WRITTEN REQUEST: Reproduce every row below character for character, without altering anything.

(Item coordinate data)
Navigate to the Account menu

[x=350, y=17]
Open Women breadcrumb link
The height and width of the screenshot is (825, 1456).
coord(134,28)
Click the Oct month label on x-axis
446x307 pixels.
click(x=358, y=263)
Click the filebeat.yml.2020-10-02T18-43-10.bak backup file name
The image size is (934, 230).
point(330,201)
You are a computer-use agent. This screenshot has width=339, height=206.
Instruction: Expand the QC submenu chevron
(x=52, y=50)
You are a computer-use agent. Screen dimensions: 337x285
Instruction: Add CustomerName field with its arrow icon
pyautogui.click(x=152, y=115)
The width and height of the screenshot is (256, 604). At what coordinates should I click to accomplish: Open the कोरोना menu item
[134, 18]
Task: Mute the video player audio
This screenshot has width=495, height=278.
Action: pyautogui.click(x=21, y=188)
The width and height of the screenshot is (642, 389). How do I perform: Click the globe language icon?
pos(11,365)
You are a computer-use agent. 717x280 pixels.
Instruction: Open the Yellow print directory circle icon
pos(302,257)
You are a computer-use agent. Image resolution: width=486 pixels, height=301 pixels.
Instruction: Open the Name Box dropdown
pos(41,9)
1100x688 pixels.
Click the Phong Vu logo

RESPONSE TO THE TASK:
Navigate to the Account menu

[x=350, y=17]
Open Women breadcrumb link
The height and width of the screenshot is (825, 1456).
coord(134,28)
Click the Oct month label on x-axis
446x307 pixels.
click(x=358, y=263)
Click the filebeat.yml.2020-10-02T18-43-10.bak backup file name
The image size is (934, 230).
point(330,201)
You are a computer-use agent. This screenshot has width=339, height=206.
Instruction: Expand the QC submenu chevron
(x=52, y=50)
You are a computer-use agent. Screen dimensions: 337x285
Instruction: Add CustomerName field with its arrow icon
pyautogui.click(x=152, y=115)
The width and height of the screenshot is (256, 604). At what coordinates should I click to accomplish: Open the कोरोना menu item
[134, 18]
Task: Mute the video player audio
This screenshot has width=495, height=278.
Action: pyautogui.click(x=21, y=188)
The width and height of the screenshot is (642, 389). How do I perform: Click the globe language icon?
pos(11,365)
You are a computer-use agent. 717x280 pixels.
Instruction: Open the Yellow print directory circle icon
pos(302,257)
You are a computer-use agent. Image resolution: width=486 pixels, height=301 pixels.
Instruction: Open the Name Box dropdown
pos(41,9)
1100x688 pixels.
Click the Phong Vu logo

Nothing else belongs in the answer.